Über die neue Ausgabe des Jüdischen Echos über Medien und Journalismus. Von Alexander Kluy
Die Wendung des kanadischen Medientheoretikers Marshall McLuhan, inzwischen so etwas wie ein stetig zitiertes Pressemantra, vom „globalen Dorf“ ist jedem bekannt. Nur: Braucht jemand in einem Dorf noch so etwas wie Zeitung oder Journalisten? Um die Informationsflut zu kanalisieren, Wichtiges von Unwichtigem zu scheiden, Hintergründe auszuleuchten, Dunkelmänner ins Licht zu zerren – vielleicht. Aber andererseits: Sind Medien, vor allem jene in gedruckter Form, deren mittelfristige Existenz allseits wie auch innerhalb so manches großen Pressehauses – von der Berliner Axel Springer AG bis zu den US-Zeitungsdynastien der Grahams und Sulzbergers – angezweifelt wird, nicht in zunehmendem Maße nur noch mit sich selber beschäftigt (und das Internet ein Klatsch- und Tratschforum)? Von TV-Sendern weiß man, dass vieles gestellt ist, nur in den Blick und ins Bild gerät, wenn es maßlos ist, maßlos scheußlich oder maßlos schön.
Reflexionssort Jüdisches Echo
In solcher Situation hilft wohl nur eines: sich mit der neuesten Ausgabe des Jüdischen Echos, Schwerpunkt: Medien, sorgfältig zusammengestellt, schön gedruckt und einfallsreich illustriert, zurückziehen. Und lesen. Lesen und Erhellendes erfahren über die Berichterstattung über Jüdisches zwischen Stereotypen, Philosemitismus und pragmatischem Handeln. Und, heuer der zweite Schwerpunkt, die persönlichen Erfahrungen, Berichte, Analysen von Journalisten und Intellektuellen nachlesen, aus aller Welt.
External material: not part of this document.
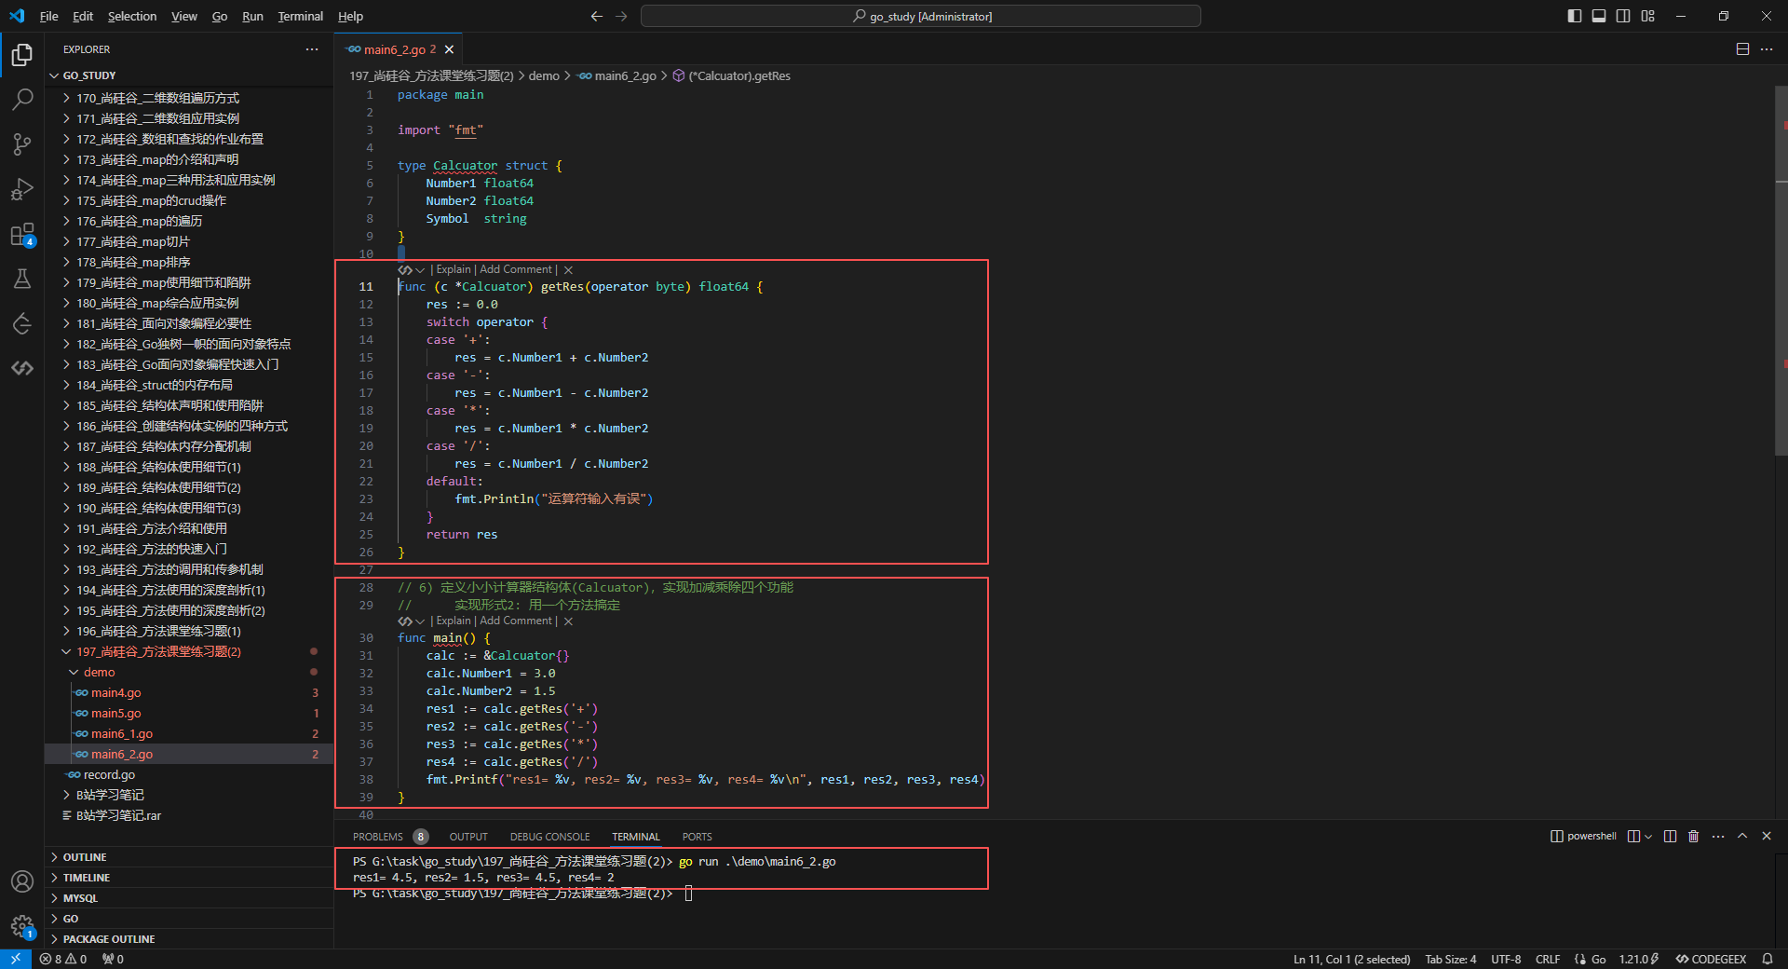Toggle the secondary sidebar layout button
The image size is (1788, 969).
[1623, 16]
So schreibt Hannes Stein über die USA, Andreas Fink über Argentinien, Ekrem Eddy Güzeldere über das wenig bekannte Thema Juden in der Türkei, Joseph Croitoru über die jüdisch-französische Antwort auf Al Jazeera. Ernst Gelegs beschäftigt sich mit der schleichend eingeführten Zensur in Ungarn und Markus Müller-Schinwald mit der abgeschafften Meinungsfreiheit in Putins Russland. Zudem beugt sich Timo Stein über die „Israelkritik“ deutscher Medien, die von versteckten, nicht selten unverhüllt zur Schau gestellten Ressentiments starrt.
Jonathan Sarna zitiert in seinem klug ausholenden Essay über Amerikas jüdische Presse die Journalistin Debra Nussbaum Cohen. „Jüdische Zeitungen“, so Cohen, „sind im Journalismus so etwas wie Bühnenkomiker. Sie werden nicht wirklich respektiert, aber sie bieten einen unglaublichen Service, den jeder in Anspruch nimmt.“ Medien, Politik, Macht (und deren Inszenierung) – die Trias, über die Maximilian Gottschlich schreibt: Kaum jemals war es so wichtig wie heute, darüber zu reflektieren. Und besonders im Verhältnis zum Judentum.
Das Jüdische Echo wurde 1951 von Leon Zelman als Diskussionsplattform der jüdischen Hochschüler gegründet. Seit seinem Tod 2007 führt der Verein zur Herausgabe der Zeitschrift Das Jüdische Echo, Zelmans Erbe, weiter. Obmann ist Leon Widecki, die Projektkoordination hat Susanne Trauneck inne. Als Chefredakteurin verantwortete Marta S. Halpert von 2008 bis 2013 die inhaltliche Linie und gestaltete die jährlich wechselnden Schwerpunkte mit jeweils etwa 40 Autorinnen und Autoren. Mit dieser Ausgabe legt sie die Chefredaktion zurück.